ABOUT THIS TASK
The records below must be transcribed precisely and in full.

RECORDS FOR THE EXERCISE

********************

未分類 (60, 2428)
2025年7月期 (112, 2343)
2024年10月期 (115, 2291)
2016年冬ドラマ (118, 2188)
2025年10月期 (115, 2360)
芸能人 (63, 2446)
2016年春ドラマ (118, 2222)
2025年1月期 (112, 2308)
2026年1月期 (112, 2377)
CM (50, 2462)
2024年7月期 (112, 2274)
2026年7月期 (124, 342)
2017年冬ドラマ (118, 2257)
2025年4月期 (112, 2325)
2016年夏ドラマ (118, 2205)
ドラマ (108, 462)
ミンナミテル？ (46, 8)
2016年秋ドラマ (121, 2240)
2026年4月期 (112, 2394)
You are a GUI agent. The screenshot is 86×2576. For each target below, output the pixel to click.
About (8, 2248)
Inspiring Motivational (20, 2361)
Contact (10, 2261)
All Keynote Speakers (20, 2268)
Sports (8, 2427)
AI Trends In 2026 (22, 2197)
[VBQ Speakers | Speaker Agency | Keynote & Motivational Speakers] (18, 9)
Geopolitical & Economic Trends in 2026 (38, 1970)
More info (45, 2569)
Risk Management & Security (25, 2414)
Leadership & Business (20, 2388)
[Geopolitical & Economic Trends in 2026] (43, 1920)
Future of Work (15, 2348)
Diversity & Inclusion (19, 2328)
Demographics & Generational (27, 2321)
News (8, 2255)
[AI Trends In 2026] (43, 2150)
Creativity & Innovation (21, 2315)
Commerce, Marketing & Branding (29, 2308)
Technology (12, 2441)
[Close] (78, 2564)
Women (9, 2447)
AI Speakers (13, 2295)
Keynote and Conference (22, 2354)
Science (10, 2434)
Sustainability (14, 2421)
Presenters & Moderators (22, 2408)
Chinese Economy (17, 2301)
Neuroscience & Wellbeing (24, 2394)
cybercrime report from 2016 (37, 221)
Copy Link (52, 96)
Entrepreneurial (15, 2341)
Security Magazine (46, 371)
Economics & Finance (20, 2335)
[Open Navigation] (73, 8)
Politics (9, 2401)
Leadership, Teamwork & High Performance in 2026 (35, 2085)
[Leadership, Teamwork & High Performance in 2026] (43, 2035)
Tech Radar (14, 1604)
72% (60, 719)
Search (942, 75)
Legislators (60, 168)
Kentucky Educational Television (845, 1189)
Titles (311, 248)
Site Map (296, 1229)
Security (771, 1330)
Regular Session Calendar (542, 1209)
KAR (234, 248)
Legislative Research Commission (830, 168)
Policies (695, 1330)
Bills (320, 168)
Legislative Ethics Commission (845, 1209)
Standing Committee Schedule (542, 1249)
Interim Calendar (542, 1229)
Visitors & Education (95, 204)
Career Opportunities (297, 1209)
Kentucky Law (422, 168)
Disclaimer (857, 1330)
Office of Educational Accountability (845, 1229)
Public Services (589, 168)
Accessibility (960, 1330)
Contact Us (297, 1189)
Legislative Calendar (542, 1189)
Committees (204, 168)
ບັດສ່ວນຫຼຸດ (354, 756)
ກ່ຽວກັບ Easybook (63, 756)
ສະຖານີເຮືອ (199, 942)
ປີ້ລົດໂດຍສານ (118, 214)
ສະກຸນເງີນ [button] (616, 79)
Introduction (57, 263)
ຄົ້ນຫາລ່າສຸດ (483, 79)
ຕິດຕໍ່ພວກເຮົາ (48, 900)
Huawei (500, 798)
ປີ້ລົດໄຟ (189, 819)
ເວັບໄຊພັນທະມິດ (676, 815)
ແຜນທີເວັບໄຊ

********************

WRITTEN ANSWER
未分類 (60, 2428)
2025年7月期 (112, 2343)
2024年10月期 (115, 2291)
2016年冬ドラマ (118, 2188)
2025年10月期 (115, 2360)
芸能人 (63, 2446)
2016年春ドラマ (118, 2222)
2025年1月期 (112, 2308)
2026年1月期 (112, 2377)
CM (50, 2462)
2024年7月期 (112, 2274)
2026年7月期 (124, 342)
2017年冬ドラマ (118, 2257)
2025年4月期 (112, 2325)
2016年夏ドラマ (118, 2205)
ドラマ (108, 462)
ミンナミテル？ (46, 8)
2016年秋ドラマ (121, 2240)
2026年4月期 (112, 2394)
You are a GUI agent. The screenshot is 86×2576. For each target below, output the pixel to click.
About (8, 2248)
Inspiring Motivational (20, 2361)
Contact (10, 2261)
All Keynote Speakers (20, 2268)
Sports (8, 2427)
AI Trends In 2026 (22, 2197)
[VBQ Speakers | Speaker Agency | Keynote & Motivational Speakers] (18, 9)
Geopolitical & Economic Trends in 2026 (38, 1970)
More info (45, 2569)
Risk Management & Security (25, 2414)
Leadership & Business (20, 2388)
[Geopolitical & Economic Trends in 2026] (43, 1920)
Future of Work (15, 2348)
Diversity & Inclusion (19, 2328)
Demographics & Generational (27, 2321)
News (8, 2255)
[AI Trends In 2026] (43, 2150)
Creativity & Innovation (21, 2315)
Commerce, Marketing & Branding (29, 2308)
Technology (12, 2441)
[Close] (78, 2564)
Women (9, 2447)
AI Speakers (13, 2295)
Keynote and Conference (22, 2354)
Science (10, 2434)
Sustainability (14, 2421)
Presenters & Moderators (22, 2408)
Chinese Economy (17, 2301)
Neuroscience & Wellbeing (24, 2394)
cybercrime report from 2016 (37, 221)
Copy Link (52, 96)
Entrepreneurial (15, 2341)
Security Magazine (46, 371)
Economics & Finance (20, 2335)
[Open Navigation] (73, 8)
Politics (9, 2401)
Leadership, Teamwork & High Performance in 2026 (35, 2085)
[Leadership, Teamwork & High Performance in 2026] (43, 2035)
Tech Radar (14, 1604)
72% (60, 719)
Search (942, 75)
Legislators (60, 168)
Kentucky Educational Television (845, 1189)
Titles (311, 248)
Site Map (296, 1229)
Security (771, 1330)
Regular Session Calendar (542, 1209)
KAR (234, 248)
Legislative Research Commission (830, 168)
Policies (695, 1330)
Bills (320, 168)
Legislative Ethics Commission (845, 1209)
Standing Committee Schedule (542, 1249)
Interim Calendar (542, 1229)
Visitors & Education (95, 204)
Career Opportunities (297, 1209)
Kentucky Law (422, 168)
Disclaimer (857, 1330)
Office of Educational Accountability (845, 1229)
Public Services (589, 168)
Accessibility (960, 1330)
Contact Us (297, 1189)
Legislative Calendar (542, 1189)
Committees (204, 168)
ບັດສ່ວນຫຼຸດ (354, 756)
ກ່ຽວກັບ Easybook (63, 756)
ສະຖານີເຮືອ (199, 942)
ປີ້ລົດໂດຍສານ (118, 214)
ສະກຸນເງີນ [button] (616, 79)
Introduction (57, 263)
ຄົ້ນຫາລ່າສຸດ (483, 79)
ຕິດຕໍ່ພວກເຮົາ (48, 900)
Huawei (500, 798)
ປີ້ລົດໄຟ (189, 819)
ເວັບໄຊພັນທະມິດ (676, 815)
ແຜນທີເວັບໄຊ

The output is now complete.